CC BY-NC-ND 4.0 · Endosc Int Open 2018; 06(02): E127-E130
DOI: 10.1055/s-0043-123188
Original article
Eigentümer und Copyright ©Georg Thieme Verlag KG 2018

Endoscopic ultrasound-guided hepaticogastrostomy and antegrade clearance of biliary lithiasis in patients with surgically-altered anatomy

Amy Hosmer
1  Division of Gastroenterology & Hepatology, University of Michigan, Ann Arbor, Michigan, United States
,
Mohamed M Abdelfatah
2  Division of Gastroenterology and Hepatology, East Carolina University, Greenville, North Carolina, United States
,
Ryan Law
1  Division of Gastroenterology & Hepatology, University of Michigan, Ann Arbor, Michigan, United States
,
Todd H. Baron
3  Division of Gastroenterology and Hepatology, University of North Carolina, Chapel Hill, North Carolina, United States
› Author Affiliations
Further Information

Publication History

submitted 03 November 2017

accepted after revision 07 November 2017

Publication Date:
01 February 2018 (online)

Abstract

Background and study aims Endoscopic retrograde cholangiography (ERC) in patients with complex surgically-altered anatomy (SAA) is technically demanding and has limitations. Developments in EUS-guided procedures allow alternative approaches for patients with altered gastrointestinal anatomy and biliary lithiasis.

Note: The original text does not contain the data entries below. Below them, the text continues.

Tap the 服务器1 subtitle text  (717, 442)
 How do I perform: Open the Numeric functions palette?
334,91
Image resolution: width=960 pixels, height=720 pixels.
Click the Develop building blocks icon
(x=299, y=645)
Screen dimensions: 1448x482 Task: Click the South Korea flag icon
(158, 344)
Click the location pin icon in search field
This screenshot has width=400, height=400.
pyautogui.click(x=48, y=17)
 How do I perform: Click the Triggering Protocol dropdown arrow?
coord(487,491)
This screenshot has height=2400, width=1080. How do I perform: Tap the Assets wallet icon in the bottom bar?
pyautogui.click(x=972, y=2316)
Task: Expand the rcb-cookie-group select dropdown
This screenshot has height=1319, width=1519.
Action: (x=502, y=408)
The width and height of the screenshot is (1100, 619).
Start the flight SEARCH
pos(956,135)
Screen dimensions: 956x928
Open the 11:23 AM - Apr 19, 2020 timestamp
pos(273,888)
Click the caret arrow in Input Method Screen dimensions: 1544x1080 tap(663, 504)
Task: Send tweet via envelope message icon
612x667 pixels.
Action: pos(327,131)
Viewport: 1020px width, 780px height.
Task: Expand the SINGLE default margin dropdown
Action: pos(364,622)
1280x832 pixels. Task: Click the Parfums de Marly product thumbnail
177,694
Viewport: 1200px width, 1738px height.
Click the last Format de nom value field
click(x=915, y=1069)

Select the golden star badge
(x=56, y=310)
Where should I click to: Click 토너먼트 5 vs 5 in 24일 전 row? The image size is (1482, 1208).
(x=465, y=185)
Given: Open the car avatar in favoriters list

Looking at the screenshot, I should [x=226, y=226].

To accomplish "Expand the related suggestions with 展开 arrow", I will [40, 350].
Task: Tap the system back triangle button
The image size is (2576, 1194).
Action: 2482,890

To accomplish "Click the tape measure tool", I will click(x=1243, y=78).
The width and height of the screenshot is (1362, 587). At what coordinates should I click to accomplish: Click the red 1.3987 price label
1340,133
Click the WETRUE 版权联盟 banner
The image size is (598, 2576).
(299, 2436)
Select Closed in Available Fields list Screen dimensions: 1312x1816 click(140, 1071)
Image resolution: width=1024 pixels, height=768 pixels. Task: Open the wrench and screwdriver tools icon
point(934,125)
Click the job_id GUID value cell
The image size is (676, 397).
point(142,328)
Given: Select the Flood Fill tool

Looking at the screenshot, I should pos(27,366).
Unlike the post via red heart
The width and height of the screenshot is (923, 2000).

Patients and methods Single-center, retrospective review of prospectively entered patients with SAA who underwent EUS-guided hepaticogastrostomy (HGS) followed by an interval antegrade endoscopic clearance of biliary lithiasis.

Results 9 patients with Roux-en-Y anatomy underwent HGS to allow clearance of biliary lithiasis after a mean of 2.5 procedures. Technical success was achieved in 100 % of patients utilizing subsequent antegrade endoscopic techniques after HGS including: balloon sweep (9), transpapillary balloon dilation (8), cholangioscopy with electrohydraulic lithotripsy (4), and mechanical lithotripsy (1). HGS stents were removed in all patients. 1 adverse event (cholangitis) occurred after cholangioscopy and prolonged intraductal electrohydraulic lithotripsy.

Conclusion EUS-guided antegrade therapy for the management of biliary lithiasis in patients with altered gastrointestinal anatomy appears efficacious with a low risk of adverse events. These preliminary results suggest this approach should be considered at centers with available expertise.